Wir sind alle Geschichten. Nur in Romanen gibt es grandiose Zusammenhänge, einen roten Faden, der durch die Geschichte führt. Aber im echten Leben gibt es das nicht. Es gibt Perioden, da passiert nichts. „Ein Herbst und ein Winter vergingen bis sie endlich den Brief erhielt, dass sie zum Auswahlwochenende nach Bad Homburg eingeladen ist.“ Ein Satz eines Autors und sechs langweilige, unbefriedigende Monate meines Lebens voller schrecklicher Deutschstunden und leeren Wochen.
Allerdings, lieber Herr Kehlmann, bevorzuge ich meine aktuelle Situation, der nichtssagenden Monate in meinem Leben, wo ich bewusstlos durch die Wochen gelebt habe und wohl Sachen gemacht habe, an die ich mich jetzt nicht mehr erinnere.

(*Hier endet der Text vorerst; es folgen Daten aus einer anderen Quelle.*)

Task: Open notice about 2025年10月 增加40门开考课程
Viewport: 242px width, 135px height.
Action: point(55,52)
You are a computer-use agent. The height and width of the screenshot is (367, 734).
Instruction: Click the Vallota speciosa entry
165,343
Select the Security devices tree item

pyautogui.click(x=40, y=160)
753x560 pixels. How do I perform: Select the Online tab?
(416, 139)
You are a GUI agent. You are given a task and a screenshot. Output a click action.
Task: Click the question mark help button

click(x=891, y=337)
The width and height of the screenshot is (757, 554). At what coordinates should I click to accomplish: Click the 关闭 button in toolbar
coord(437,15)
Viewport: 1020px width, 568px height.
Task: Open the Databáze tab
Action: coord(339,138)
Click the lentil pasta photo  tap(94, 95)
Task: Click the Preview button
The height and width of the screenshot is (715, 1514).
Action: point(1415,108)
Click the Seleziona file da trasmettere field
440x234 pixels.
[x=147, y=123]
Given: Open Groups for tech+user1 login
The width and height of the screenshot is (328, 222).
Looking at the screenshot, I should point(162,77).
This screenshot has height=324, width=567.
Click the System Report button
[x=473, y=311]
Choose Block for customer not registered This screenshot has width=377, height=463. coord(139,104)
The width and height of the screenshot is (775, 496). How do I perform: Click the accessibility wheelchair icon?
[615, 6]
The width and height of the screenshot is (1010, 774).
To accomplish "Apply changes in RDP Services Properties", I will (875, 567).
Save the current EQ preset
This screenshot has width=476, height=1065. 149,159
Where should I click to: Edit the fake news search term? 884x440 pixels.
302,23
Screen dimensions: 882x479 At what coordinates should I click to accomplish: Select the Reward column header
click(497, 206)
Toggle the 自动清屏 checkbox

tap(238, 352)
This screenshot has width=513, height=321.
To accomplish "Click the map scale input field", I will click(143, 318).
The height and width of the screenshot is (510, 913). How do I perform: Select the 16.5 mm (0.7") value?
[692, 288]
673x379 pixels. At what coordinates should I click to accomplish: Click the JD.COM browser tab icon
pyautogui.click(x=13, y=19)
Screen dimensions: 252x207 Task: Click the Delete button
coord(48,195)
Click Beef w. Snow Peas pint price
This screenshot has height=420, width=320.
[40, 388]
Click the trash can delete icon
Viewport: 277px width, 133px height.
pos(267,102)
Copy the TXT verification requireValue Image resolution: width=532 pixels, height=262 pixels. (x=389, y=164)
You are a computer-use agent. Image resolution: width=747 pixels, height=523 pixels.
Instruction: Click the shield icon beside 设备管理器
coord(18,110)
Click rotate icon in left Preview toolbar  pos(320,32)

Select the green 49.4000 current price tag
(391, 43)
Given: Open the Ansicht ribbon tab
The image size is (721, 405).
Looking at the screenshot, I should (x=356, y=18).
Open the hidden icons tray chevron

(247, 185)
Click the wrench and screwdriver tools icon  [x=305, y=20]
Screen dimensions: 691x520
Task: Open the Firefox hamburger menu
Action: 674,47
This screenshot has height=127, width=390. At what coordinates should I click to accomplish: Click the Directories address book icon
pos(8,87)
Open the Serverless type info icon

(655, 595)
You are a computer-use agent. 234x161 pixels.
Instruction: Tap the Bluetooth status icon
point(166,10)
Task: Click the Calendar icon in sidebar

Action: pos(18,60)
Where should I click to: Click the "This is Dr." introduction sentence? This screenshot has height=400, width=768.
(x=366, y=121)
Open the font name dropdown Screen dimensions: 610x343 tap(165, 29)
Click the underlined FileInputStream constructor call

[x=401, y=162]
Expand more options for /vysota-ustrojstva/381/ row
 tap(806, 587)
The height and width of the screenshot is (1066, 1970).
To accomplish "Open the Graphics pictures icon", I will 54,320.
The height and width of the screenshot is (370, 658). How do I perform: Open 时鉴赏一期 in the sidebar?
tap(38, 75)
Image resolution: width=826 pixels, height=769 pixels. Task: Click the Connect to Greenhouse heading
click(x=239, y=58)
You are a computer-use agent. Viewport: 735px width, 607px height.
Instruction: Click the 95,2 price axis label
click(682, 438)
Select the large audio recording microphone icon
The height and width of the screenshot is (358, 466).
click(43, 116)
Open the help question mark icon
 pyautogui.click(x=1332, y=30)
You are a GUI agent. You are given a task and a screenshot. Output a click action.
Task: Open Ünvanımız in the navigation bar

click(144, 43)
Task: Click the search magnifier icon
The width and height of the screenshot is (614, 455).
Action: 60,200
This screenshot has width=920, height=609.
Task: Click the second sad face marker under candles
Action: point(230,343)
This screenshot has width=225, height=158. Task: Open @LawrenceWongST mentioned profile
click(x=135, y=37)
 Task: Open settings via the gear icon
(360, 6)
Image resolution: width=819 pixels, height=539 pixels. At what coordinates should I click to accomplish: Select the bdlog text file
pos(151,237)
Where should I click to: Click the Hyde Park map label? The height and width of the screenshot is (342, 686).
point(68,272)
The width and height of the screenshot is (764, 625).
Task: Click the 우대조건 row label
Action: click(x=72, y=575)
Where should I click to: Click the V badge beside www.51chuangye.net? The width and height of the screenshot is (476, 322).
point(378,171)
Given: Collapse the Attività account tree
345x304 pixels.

Da ist mir dieses verworrene Chaos aus Tränen des Abschieds, des Frusts und des Lachens, Schule, Klausuren, Theater- und Chorproben, verzweifelte Emails an alle Bibliotheken Berlins, , neurotische Spam-emails, Posts und Nachrichten an meine Freunde, Momente der Einsicht, der Erinnerungen, der Erwartung und des Zweifels an der festen und fatalen Entscheidung.
So wie Sie es hassen gefragt zu werden, wo Sie ihre Ideen hernehmen, hasse ich es gefragt zu werden, ob ich mich auf Singapur freue, wie ich darauf gekommen bin und warum ich ein Buch geschrieben habe. Ich habe Ihr Buch übrigens während des Latein, Physiks, Deutsch und Bio Unterrichts, sowie in meinem Bett gelesen.
Es ist spät, ich habe Ihr Buch beendet und mich entschlossen diesen Brief tatsächlich abzuschicken.Das Leben ist lebenswert, Herr Kehlmann.Ich bin froh meine Geschichten schreiben zu dürfen.
Danke, dass ich an Ihren teilhaben durfte.